Provided text -
__________________________________________________
Upgrading a Kubernetes Cluster
In this post I'll cover the basic steps of upgrading a Kubernetes cluster.
This post is part of my preparations for the CKA exam and the cluster upgraded is not running any production loads so please take that into account when reading this post.
I'm not taking any precautions on the stuff running in the cluster, and not even backing up the state of the cluster which is something you'd want to do in a "real" environment.
Setup and current version
In my setup I have a Kubernetes cluster running on virtual machines in a vSphere environment. There's three master nodes and three worker nodes, all running on Ubuntu 20.04, and the Kubernetes version is 1.18.1.
We'll upgrade to a new minor version, 1.19, in this post and the steps and documentation references reflects that. Please make sure you consult the correct documentation for the versions in your environment.
Note that you can only upgrade from one MINOR version to the next MINOR version, or between PATCH versions of the same MINOR version (reference)
Again note that this post is skipping several key preparation steps, i.e. backups etc, which you'd normally do. Please refer to the documentation for the full set of upgrade steps.
When setting up this cluster I marked the versions on kubeadm, kubectl and kubelet to be held at 1.18.1-00 so that it wouldn't be upgraded if someone was to run an apt-get upgrade in the OS of the nodes.
Now we need to unmark and download the new version. We'll start with kubeadm and kubelet
1sudo apt-mark unhold kubeadm
Upgrade control plane nodes
The upgrade will follow these high-level steps:
- Upgrade first control plane (master) node
- Upgrade additional control plane nodes
- Upgrade workers
Install new kubeadm on first control plane node
Now let's install the newer kubeadm version, 1.19.5
1sudo apt-get install -y kubeadm=1.19.5-00
Let's verify the new version, and we'll also hold the kubeadm version so it won't upgrade by mistake
1sudo kubeadm version 2 3sudo apt-mark hold kubeadm
Drain first node and execute upgrade
First we'll evict all pods from the node we want to upgrade with the
kubectl drain command
1kubectl drain <first-control-plane-node> --ignore-daemonsets
Now we'll run the
kubeadm upgrade plan command to run prechecks before the upgrade. This will let us know if there's anything we need to fix before or after the upgrade
1sudo kubeadm upgrade plan
A couple of interesting things to note from the output is that it checks online to fetch the available versions. In my case it finds that there is a 1.20 version available, but it falls back to 1.19 since that is what I have installed. In the 1.19 version there is actually a newer patch version than what I installed.
__________________________________________________
Records provided -
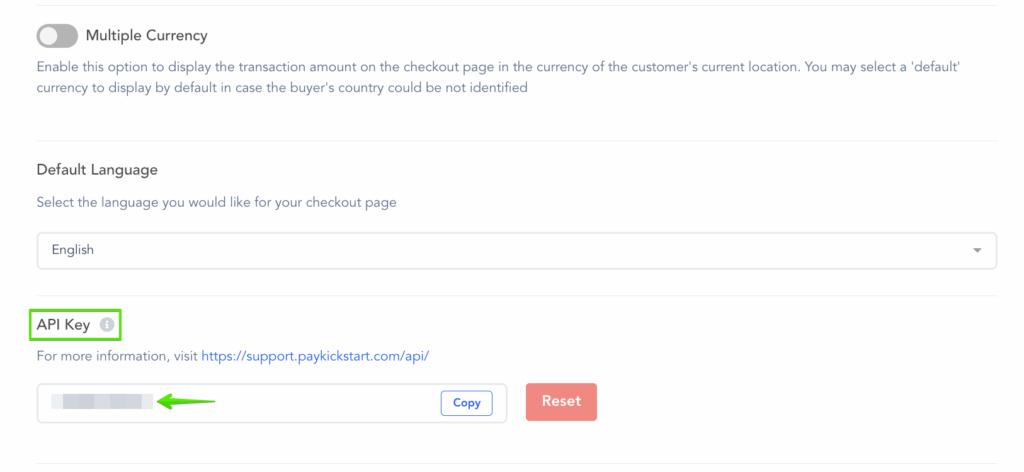Open the Default Language dropdown

(x=516, y=250)
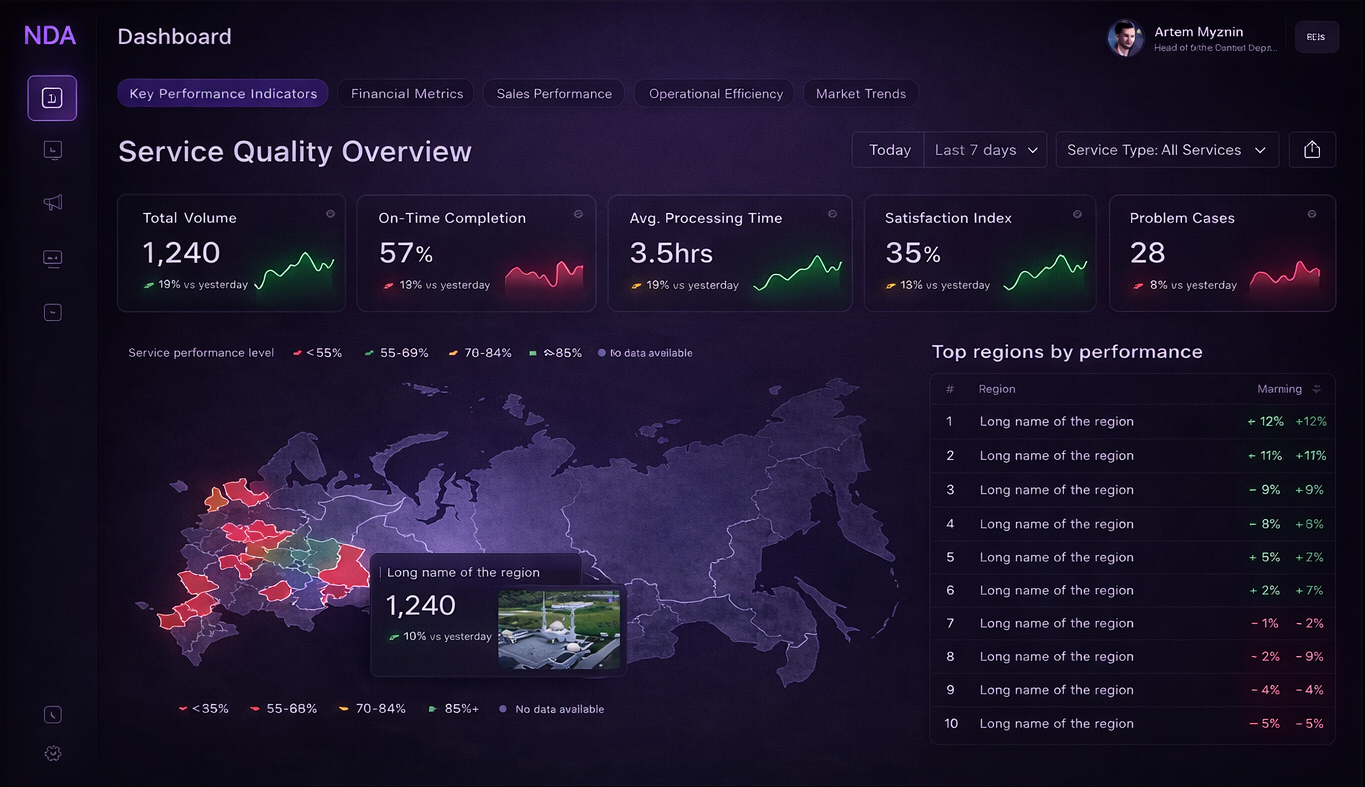This screenshot has height=787, width=1365.
Task: Open the monitor icon below the megaphone
Action: click(53, 259)
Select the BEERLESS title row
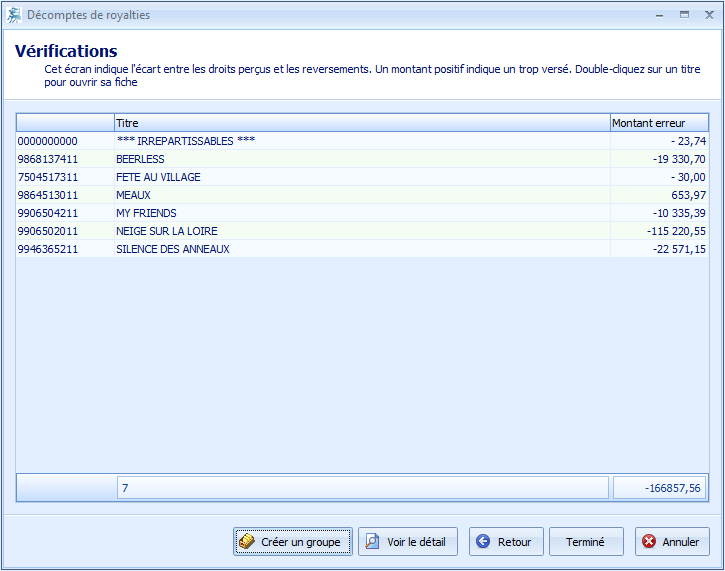725x571 pixels. tap(140, 159)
__________________________________________________
Required tasks -
(a) List the high-level steps the Kubernetes upgrade post gives for the upgrade.
(b) Copy down the passage of the Kubernetes upgrade post from "Setup and current" to "in your environment.".
The listing stands apart from the Kubernetes upgrade post and is separate material.

Solved problems -
(a)
- Upgrade first control plane (master) node
- Upgrade additional control plane nodes
- Upgrade workers

(b)
Setup and current version
In my setup I have a Kubernetes cluster running on virtual machines in a vSphere environment. There's three master nodes and three worker nodes, all running on Ubuntu 20.04, and the Kubernetes version is 1.18.1.
We'll upgrade to a new minor version, 1.19, in this post and the steps and documentation references reflects that. Please make sure you consult the correct documentation for the versions in your environment.